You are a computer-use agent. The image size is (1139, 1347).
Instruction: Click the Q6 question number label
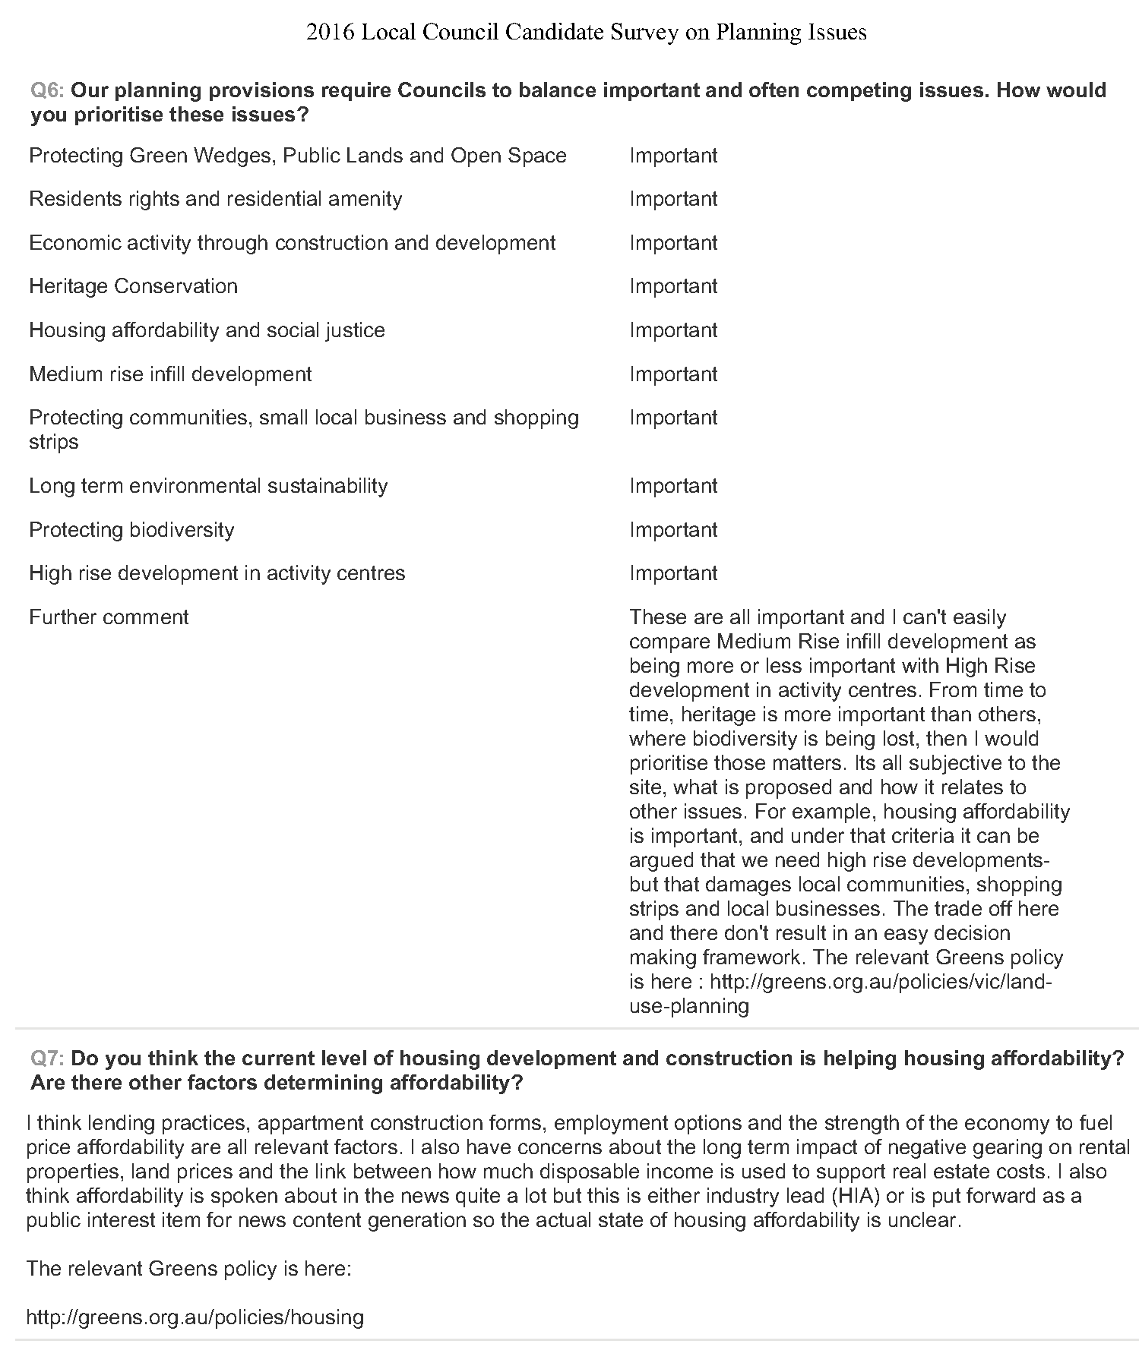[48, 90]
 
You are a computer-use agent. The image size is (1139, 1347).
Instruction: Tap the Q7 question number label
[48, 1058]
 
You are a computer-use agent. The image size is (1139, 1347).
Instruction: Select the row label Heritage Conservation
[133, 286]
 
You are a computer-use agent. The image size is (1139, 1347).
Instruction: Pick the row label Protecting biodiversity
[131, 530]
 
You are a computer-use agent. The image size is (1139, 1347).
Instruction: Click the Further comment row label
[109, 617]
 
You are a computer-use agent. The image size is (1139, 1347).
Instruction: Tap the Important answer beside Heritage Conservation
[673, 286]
==
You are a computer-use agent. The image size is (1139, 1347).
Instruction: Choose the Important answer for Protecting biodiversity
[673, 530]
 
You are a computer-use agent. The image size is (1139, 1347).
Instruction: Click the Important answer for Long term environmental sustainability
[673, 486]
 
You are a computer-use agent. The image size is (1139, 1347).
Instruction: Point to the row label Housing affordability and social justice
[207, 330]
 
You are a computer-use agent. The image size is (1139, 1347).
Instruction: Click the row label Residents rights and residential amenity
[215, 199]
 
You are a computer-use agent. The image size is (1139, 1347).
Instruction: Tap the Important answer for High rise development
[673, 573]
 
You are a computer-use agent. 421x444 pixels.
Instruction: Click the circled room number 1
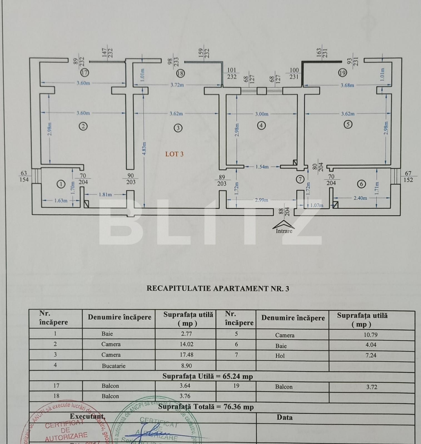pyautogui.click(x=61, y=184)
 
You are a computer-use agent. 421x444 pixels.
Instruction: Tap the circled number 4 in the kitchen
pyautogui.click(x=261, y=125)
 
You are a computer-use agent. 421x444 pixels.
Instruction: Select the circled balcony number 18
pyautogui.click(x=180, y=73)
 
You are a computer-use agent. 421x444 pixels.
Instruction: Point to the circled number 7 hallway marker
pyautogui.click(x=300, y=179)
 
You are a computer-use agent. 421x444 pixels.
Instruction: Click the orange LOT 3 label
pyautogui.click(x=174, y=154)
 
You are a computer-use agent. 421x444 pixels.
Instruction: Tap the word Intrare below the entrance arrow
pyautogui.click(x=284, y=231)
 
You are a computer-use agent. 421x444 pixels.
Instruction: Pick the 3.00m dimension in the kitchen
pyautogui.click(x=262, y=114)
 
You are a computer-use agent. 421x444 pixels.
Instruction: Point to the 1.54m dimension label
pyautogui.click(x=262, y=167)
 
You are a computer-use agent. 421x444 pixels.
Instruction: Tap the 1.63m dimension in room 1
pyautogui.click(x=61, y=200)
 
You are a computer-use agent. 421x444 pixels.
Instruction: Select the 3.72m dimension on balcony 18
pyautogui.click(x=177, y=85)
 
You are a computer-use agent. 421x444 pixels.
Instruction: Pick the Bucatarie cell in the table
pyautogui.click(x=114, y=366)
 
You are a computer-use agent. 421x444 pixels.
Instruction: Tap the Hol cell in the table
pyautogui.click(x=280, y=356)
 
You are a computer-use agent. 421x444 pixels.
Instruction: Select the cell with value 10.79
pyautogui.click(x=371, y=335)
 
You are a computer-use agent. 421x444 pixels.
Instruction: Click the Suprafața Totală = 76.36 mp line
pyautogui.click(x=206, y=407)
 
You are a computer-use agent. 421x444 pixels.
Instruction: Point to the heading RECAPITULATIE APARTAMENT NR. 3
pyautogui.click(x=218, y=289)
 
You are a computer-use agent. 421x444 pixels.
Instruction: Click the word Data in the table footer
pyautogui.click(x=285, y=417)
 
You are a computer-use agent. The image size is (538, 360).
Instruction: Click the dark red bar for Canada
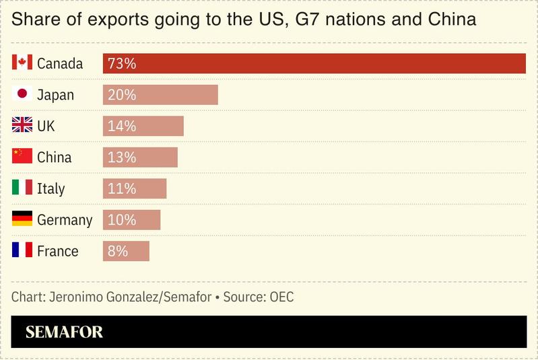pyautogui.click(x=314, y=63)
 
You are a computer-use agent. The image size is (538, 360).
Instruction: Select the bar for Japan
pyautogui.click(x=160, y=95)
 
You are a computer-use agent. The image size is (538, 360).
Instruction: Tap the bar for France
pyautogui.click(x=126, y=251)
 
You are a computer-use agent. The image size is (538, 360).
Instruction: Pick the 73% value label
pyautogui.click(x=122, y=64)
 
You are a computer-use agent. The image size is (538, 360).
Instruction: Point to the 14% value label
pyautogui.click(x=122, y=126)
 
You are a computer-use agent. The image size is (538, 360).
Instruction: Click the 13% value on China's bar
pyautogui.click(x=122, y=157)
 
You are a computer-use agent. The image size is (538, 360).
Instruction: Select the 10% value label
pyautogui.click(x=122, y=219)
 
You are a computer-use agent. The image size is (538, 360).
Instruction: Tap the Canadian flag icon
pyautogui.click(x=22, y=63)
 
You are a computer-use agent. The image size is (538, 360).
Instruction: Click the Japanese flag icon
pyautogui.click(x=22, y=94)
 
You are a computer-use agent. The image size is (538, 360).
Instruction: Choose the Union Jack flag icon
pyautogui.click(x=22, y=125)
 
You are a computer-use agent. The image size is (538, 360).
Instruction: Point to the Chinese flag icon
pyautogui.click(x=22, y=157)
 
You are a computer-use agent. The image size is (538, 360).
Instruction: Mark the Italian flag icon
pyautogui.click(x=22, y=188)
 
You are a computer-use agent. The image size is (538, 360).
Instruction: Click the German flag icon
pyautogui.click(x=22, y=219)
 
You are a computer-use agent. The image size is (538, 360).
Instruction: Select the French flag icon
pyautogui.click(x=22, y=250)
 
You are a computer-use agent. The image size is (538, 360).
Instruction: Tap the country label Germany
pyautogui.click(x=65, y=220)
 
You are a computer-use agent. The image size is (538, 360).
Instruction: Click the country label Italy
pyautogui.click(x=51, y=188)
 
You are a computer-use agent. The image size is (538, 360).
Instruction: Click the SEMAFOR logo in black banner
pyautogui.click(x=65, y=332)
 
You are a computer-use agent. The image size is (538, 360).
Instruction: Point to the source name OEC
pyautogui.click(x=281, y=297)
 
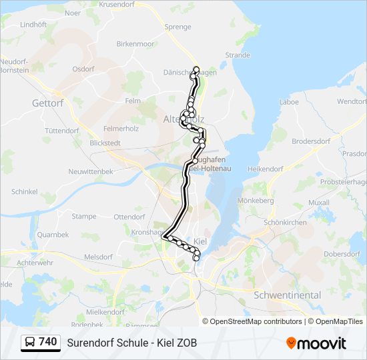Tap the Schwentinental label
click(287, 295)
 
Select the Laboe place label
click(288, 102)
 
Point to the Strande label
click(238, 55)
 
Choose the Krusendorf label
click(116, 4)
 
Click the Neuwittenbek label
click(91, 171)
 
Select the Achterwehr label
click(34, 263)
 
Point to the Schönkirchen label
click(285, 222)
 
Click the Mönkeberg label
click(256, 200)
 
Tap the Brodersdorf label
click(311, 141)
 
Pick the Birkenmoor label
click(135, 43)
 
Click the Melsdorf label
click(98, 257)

### DEINE AUFGABE
Finde in den Einträgen oben jede Zeile, in der das Wort „kitchen“ vorkommt, und schreib diese Zeilen unverändert ab.

### FERTIGE ANTWORT
Instruction: Tap the circled number 4 in the kitchen
Instruction: Pick the 3.00m dimension in the kitchen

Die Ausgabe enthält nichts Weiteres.